As Dominions Secretary he helped to generate the Statute of Westminster as a new pattern for imperial
relationships. Amery left the cabinet when the government fell in 1929 and did
not join any governments in the 1930s….
Finally, as Secretary of State for India in Winston Churchill's war
cabinet (1940-45), he charted the course for the transfer of power in 1947….

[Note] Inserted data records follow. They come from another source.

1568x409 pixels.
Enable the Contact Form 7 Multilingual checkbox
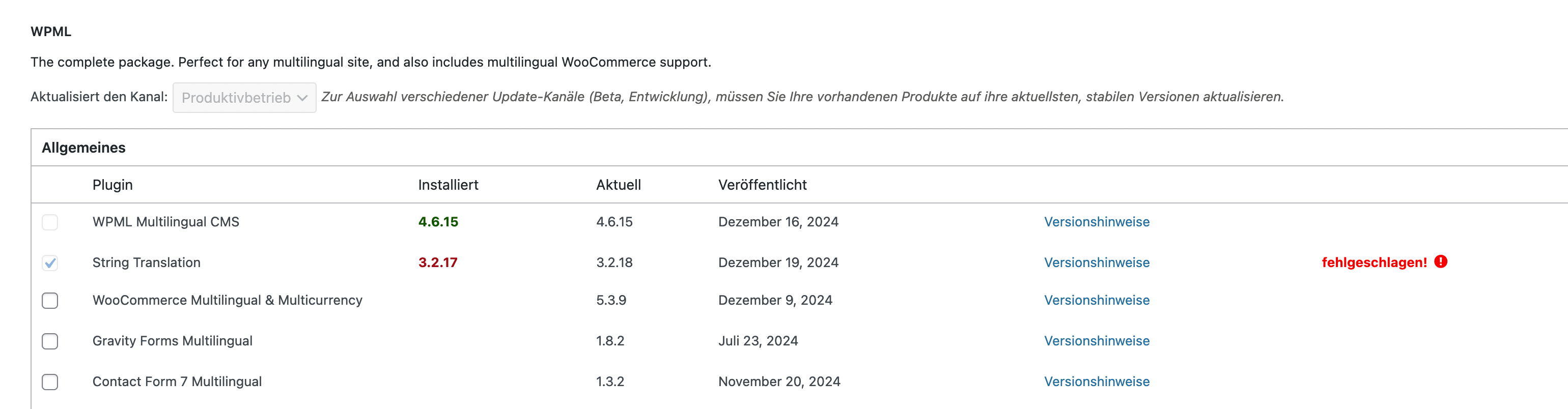click(50, 382)
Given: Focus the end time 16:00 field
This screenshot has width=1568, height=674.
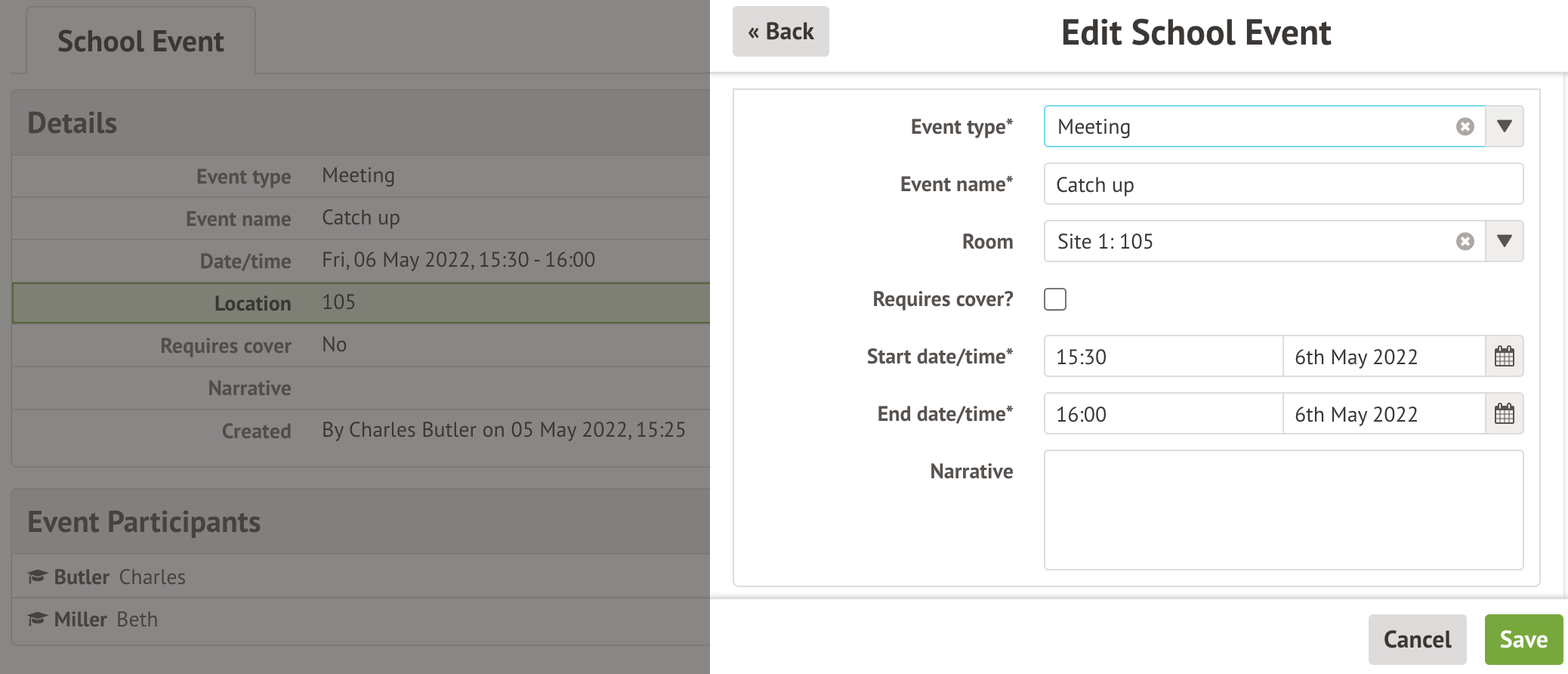Looking at the screenshot, I should (1163, 414).
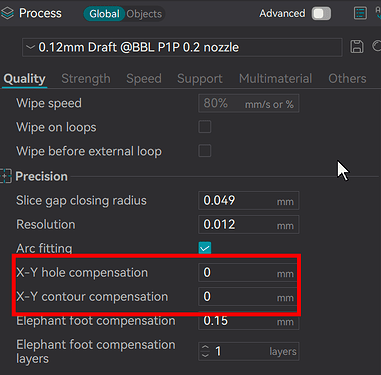Switch to the Speed tab
The width and height of the screenshot is (381, 375).
point(144,79)
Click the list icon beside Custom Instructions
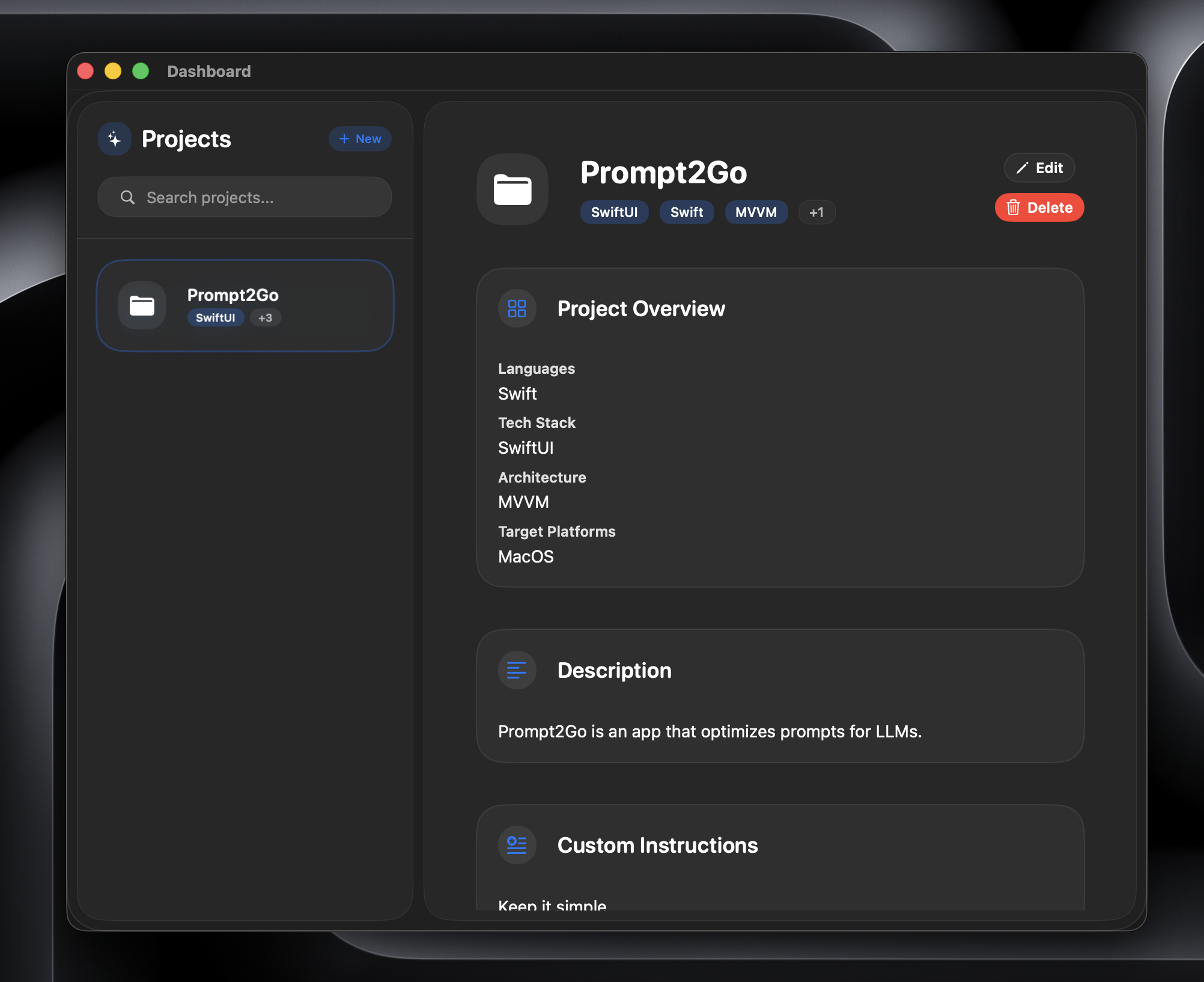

All of Amery's attitudes and political actions sprang from a world view which
he championed throughout his political life, although this often put him at
odds with his own party's leadership. Influenced by Seeley and Parkin, Amery
saw the British Empire as a Greater Britain, one entity divided by
bodies of water, and to that vision he gave his complete allegiance. He
searched constantly for a vehicle that would effectively promote imperial unity
throughout the empire and commonwealth. During his career he attempted to use
military reform, imperial federation, and economic integration as methods to
promote imperial unity, and to create such bonds of mutual cooperation that
political union would inevitably occur. Amery left a great legacy of
cooperation and development within the imperial context. Although he was ultimately
unsuccessful in his goal of imperial union, he wielded great influence at
certain points, and his career creates an opportunity through which to study
attempts to adapt both Conservatism and imperialism to twentieth-century
political and economic life.” From the abstract.
The
final chapter (pp. 304 ff.) covers Amery’s period as Secretary of State for India.